What needs to be done: Return only those lines of the records below in which "computer" appears.

Working data Start Marker

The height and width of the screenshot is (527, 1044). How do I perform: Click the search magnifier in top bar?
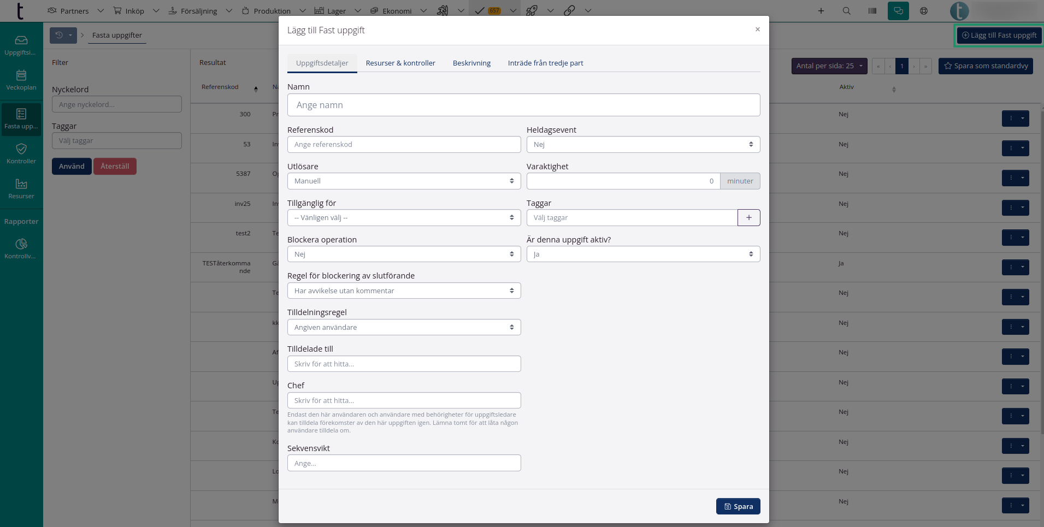pyautogui.click(x=846, y=11)
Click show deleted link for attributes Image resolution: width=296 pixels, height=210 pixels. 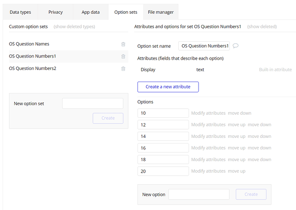tap(262, 27)
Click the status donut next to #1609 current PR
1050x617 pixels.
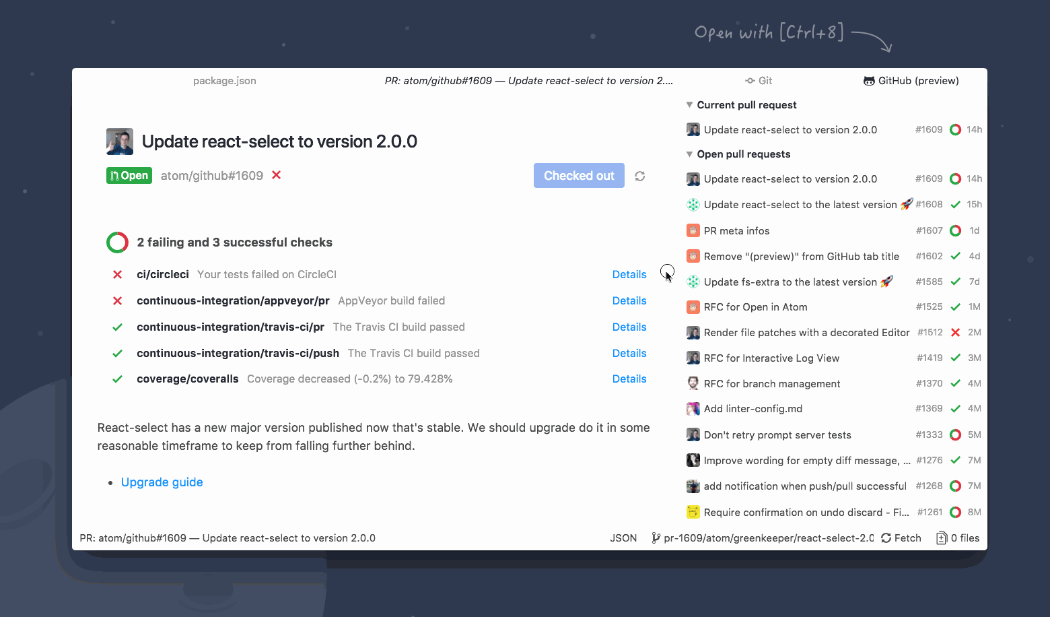tap(955, 129)
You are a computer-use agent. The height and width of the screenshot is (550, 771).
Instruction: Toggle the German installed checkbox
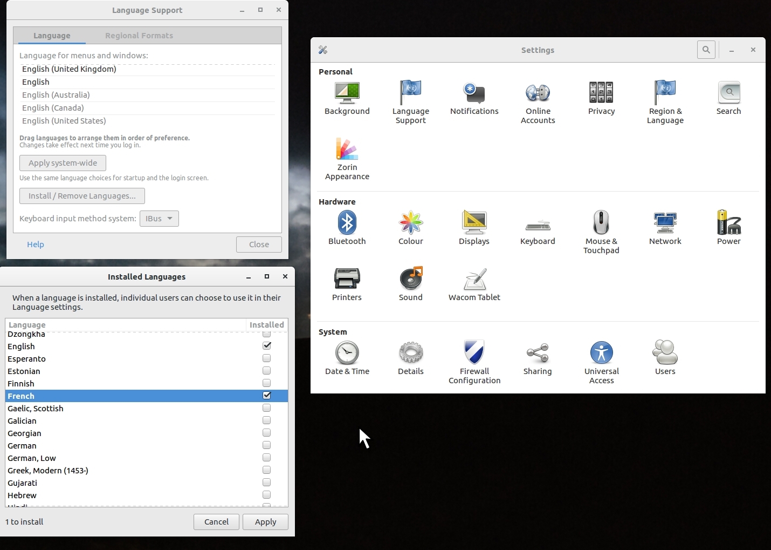click(266, 445)
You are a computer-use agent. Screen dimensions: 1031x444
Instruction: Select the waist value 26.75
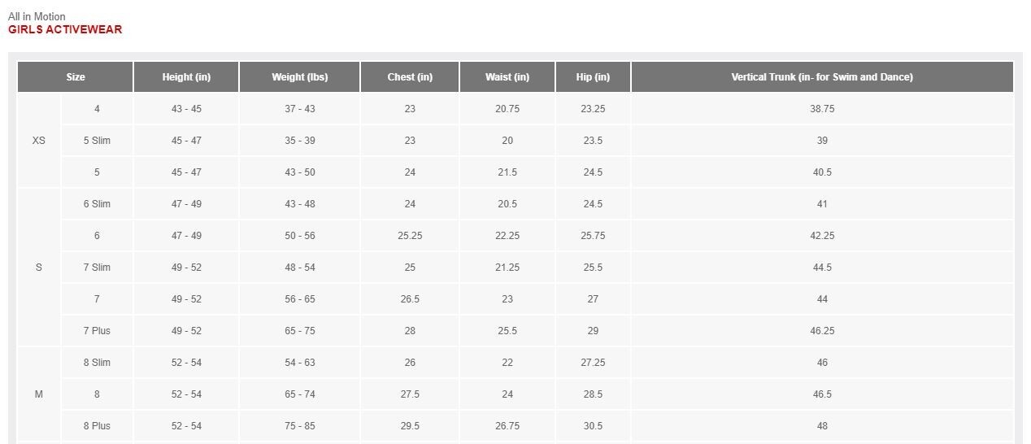pyautogui.click(x=507, y=426)
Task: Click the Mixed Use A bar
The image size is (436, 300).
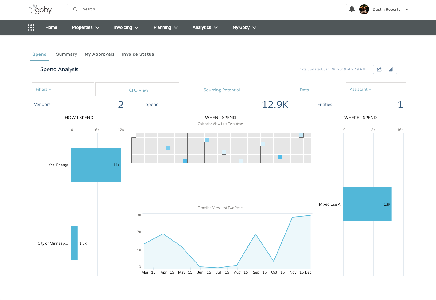Action: [367, 204]
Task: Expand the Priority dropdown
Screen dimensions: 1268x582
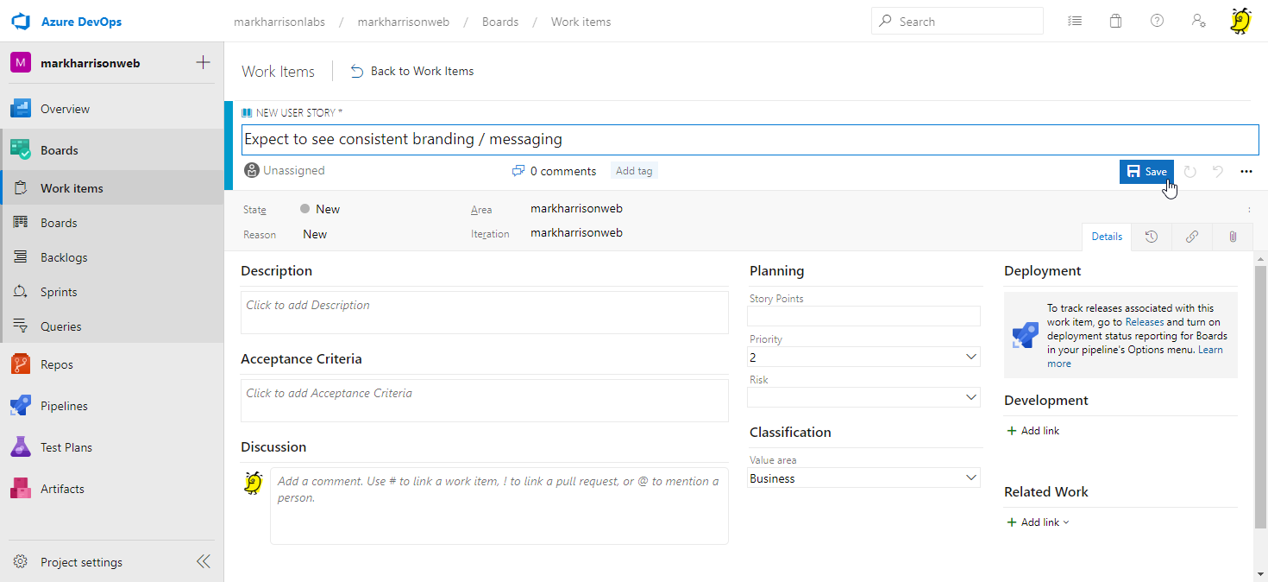Action: [x=971, y=357]
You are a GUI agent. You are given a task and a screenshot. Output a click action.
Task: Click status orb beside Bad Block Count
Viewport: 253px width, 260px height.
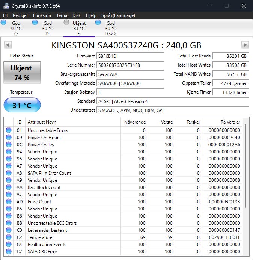9,187
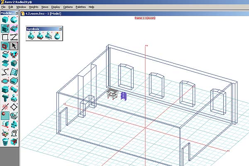Viewport: 249px width, 166px height.
Task: Open the Views menu
Action: 45,7
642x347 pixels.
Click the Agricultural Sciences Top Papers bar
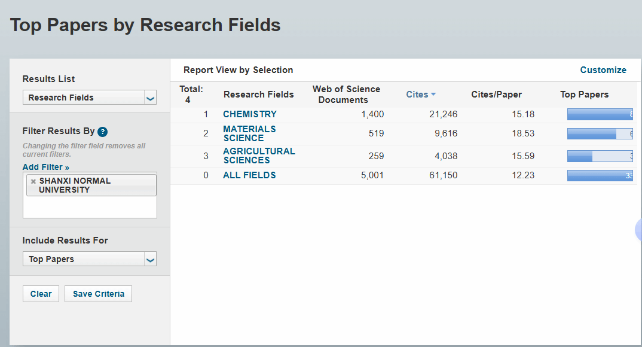[600, 156]
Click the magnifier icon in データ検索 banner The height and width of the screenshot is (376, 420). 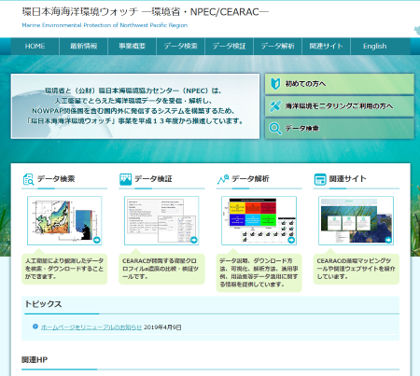275,129

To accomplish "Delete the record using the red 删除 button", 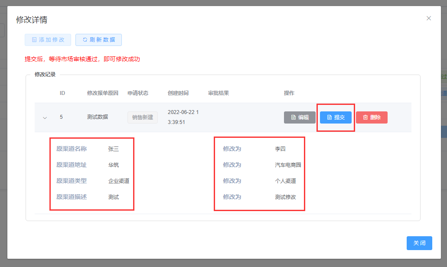I will tap(372, 117).
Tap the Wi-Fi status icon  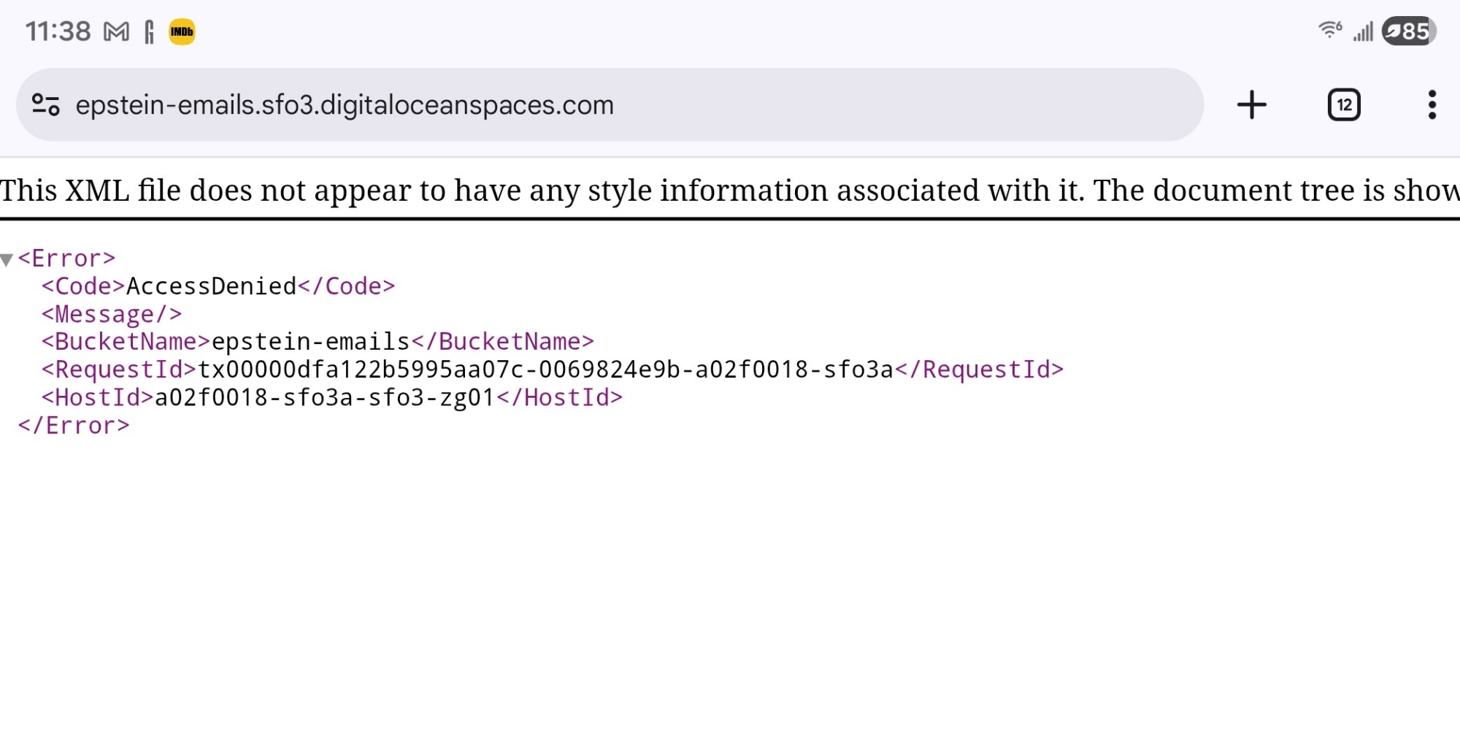click(1329, 31)
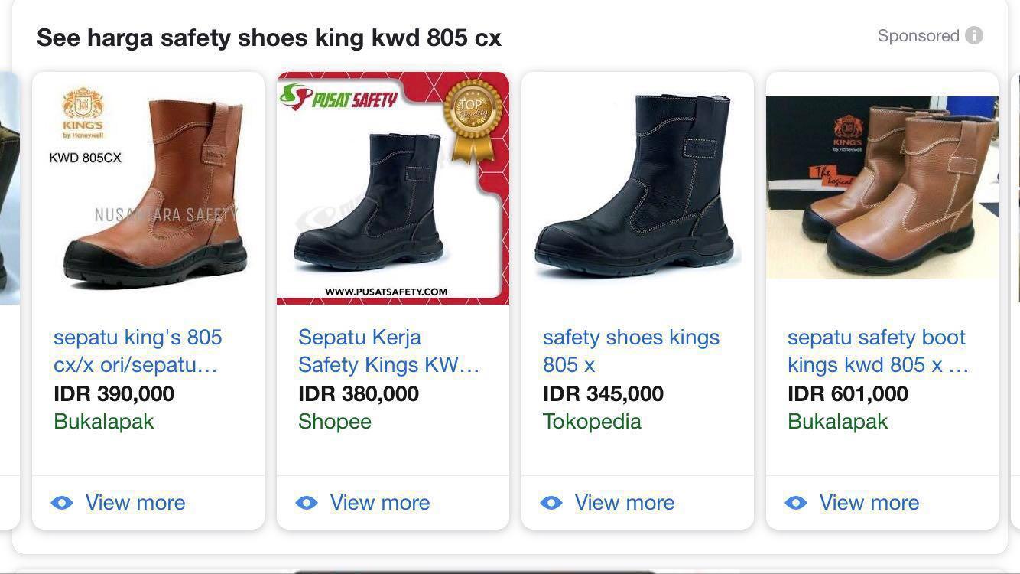Click the eye icon on the last Bukalapak card
Viewport: 1020px width, 574px height.
click(794, 502)

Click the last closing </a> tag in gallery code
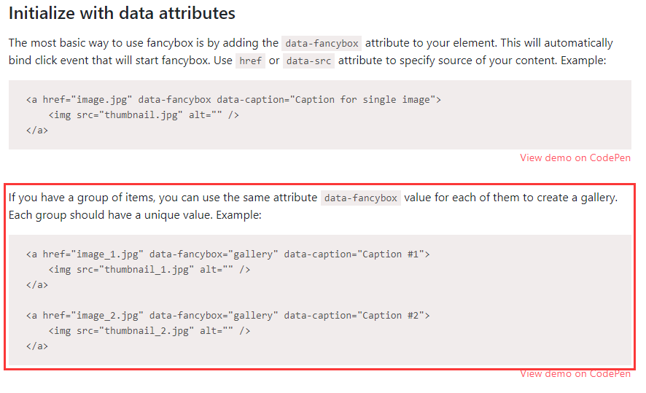37,346
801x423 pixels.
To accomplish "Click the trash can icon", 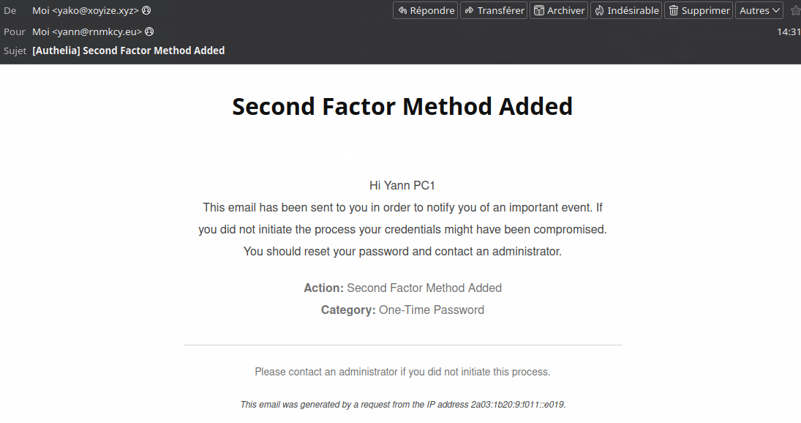I will click(x=674, y=10).
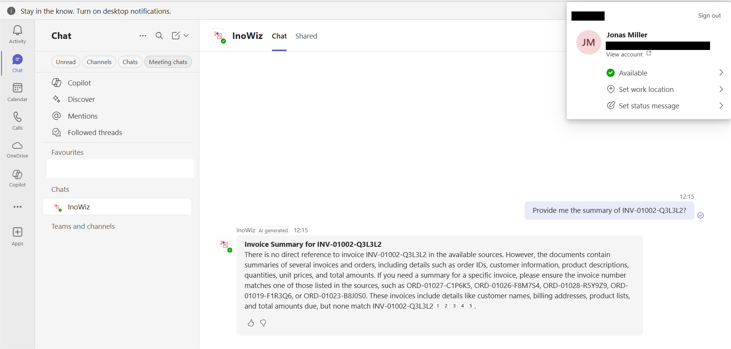
Task: Dislike the InoWiz response with thumbs down
Action: 263,323
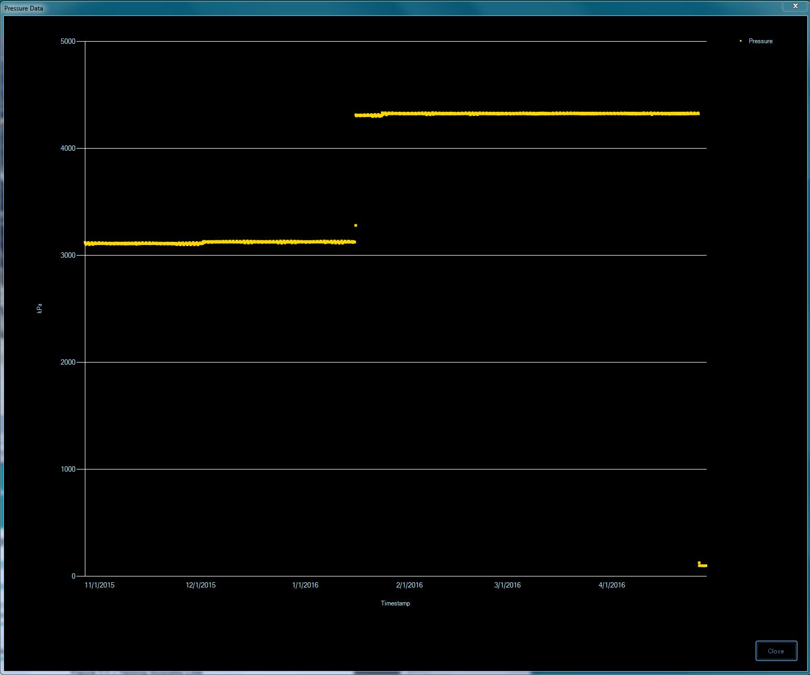Click the low-pressure data points near 100 kPa
Screen dimensions: 810x675
click(x=702, y=565)
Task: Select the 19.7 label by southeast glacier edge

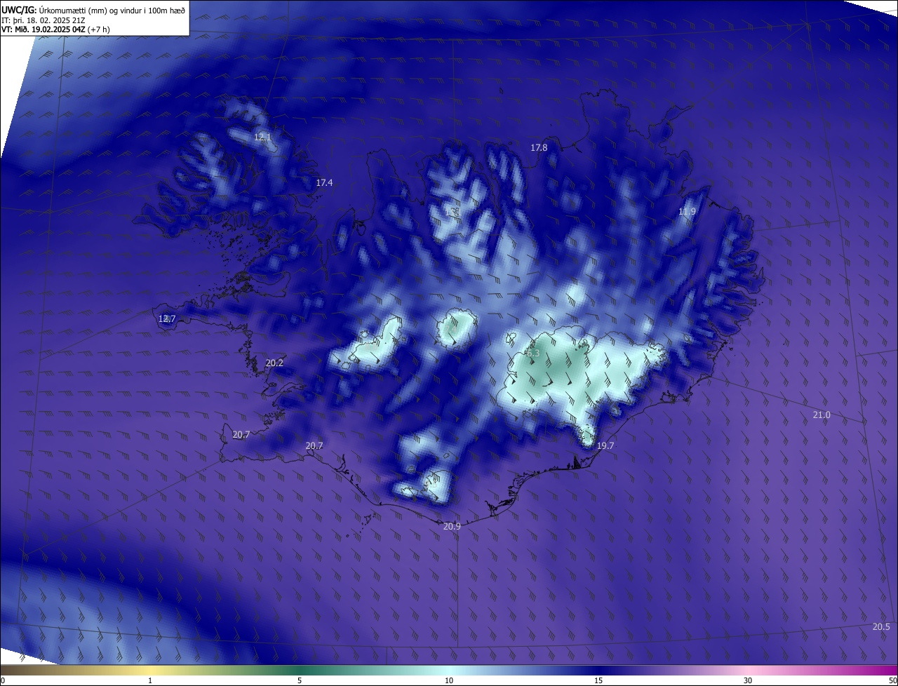Action: click(x=605, y=445)

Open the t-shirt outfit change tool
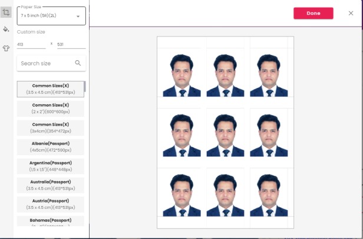(6, 48)
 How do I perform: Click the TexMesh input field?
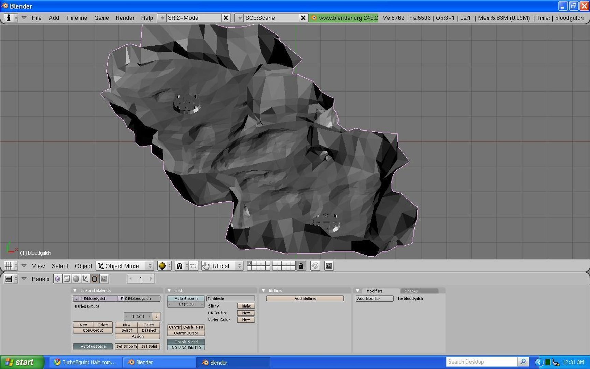(x=231, y=298)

Working data End Marker

Solution for this problem:
You are a computer-use agent. The height and width of the screenshot is (550, 771).
You are a computer-use agent. Screen dimensions: 1031x444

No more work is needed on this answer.